Operation Cigarette Butt: Ukraine’s Covert Strike on Saki Air Base

The following analysis is an updated and revised version of our preliminary-battle damage assessment (P-BDA) released after very-high-resolution (VHR) satellite imagery of Saki Air Base surfaced online, on August 10….

The following analysis is an updated and revised version of our preliminary-battle damage assessment (P-BDA) released after very-high-resolution (VHR) satellite imagery of Saki Air Base surfaced online, on August 10. We assess that the explosions at Saki AB resulted from a Ukrainian attack and not a “work accident,” as described by Russian authorities. 

P-BDA “hot take”

BDA version 2 (V2)

BDA V2 Saki AB attack (source: T-Intelligence using Planet imagery, all rights reserved)


Ukraine’s unclaimed attack on Saki AB left the Russian Navy’s 43rd Independent Naval Attack Aviation Regiment without at total of at least 11 aircraft, an unknown number of personnel, and an unquantifiable amount of auxiliary equipment and logistics. Our Battle Damage Assessment covers the parking area and main apron. 
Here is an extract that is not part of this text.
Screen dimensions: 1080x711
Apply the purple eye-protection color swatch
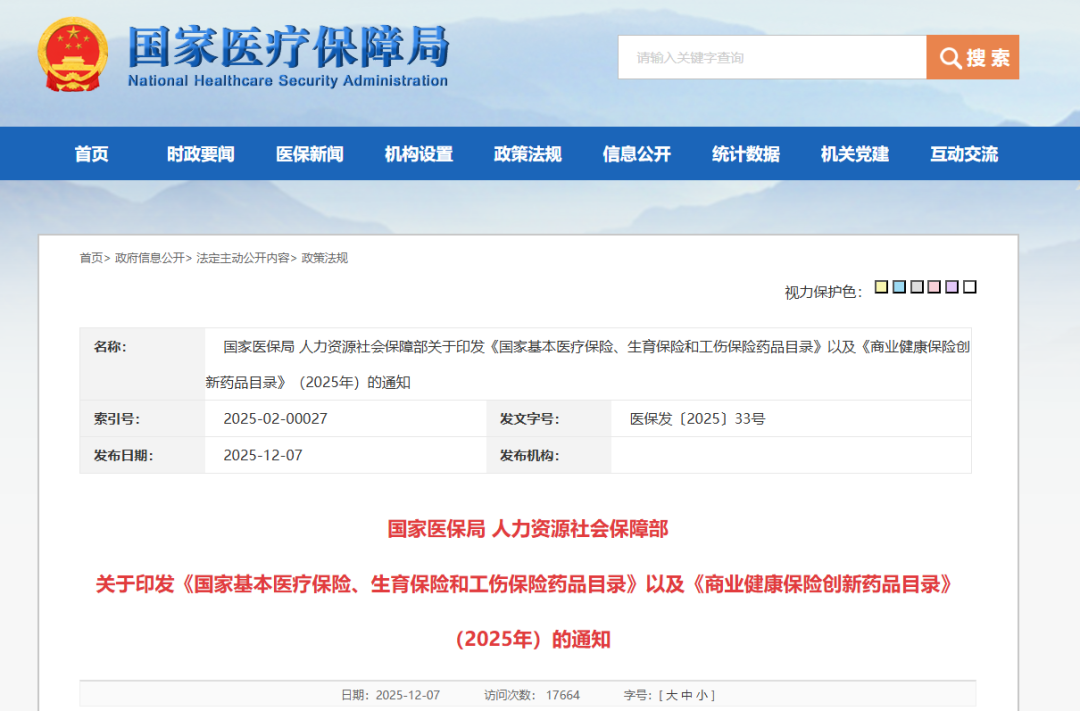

  • At least ten aircraft were destroyed, disabled or severely damaged: six Su-24M/MRs (NATO/AFIC: Fencer) and four 30SMs (Flanker-H). 
  • Two buildings collapsed; 
  • an unquantifiable amount of auxiliary material and other logistics was destroyed. The August 9 image shows hundreds of crates holding unknown contents (probable munition, fuel, spare parts, etc.) are stockpiled near the aircraft in the parking area. The largest stockpiles are in front of the two service buildings and on the cement pads usually used for parking aircraft. These areas appeared cratered in the post-blast image, likely the scene of the major explosions filmed by holidaymakers. 


  • Burn marks are visible on the westernmost parking slot, but no aircraft wreckage is visible on the August 10 imagery. However, at least one Su-24 was destroyed on the apron as per a social media video. The Russians could have removed the damaged aircraft or whatever was left of them before the satellite passed overhead. 

  • One administrative building was severely damaged. 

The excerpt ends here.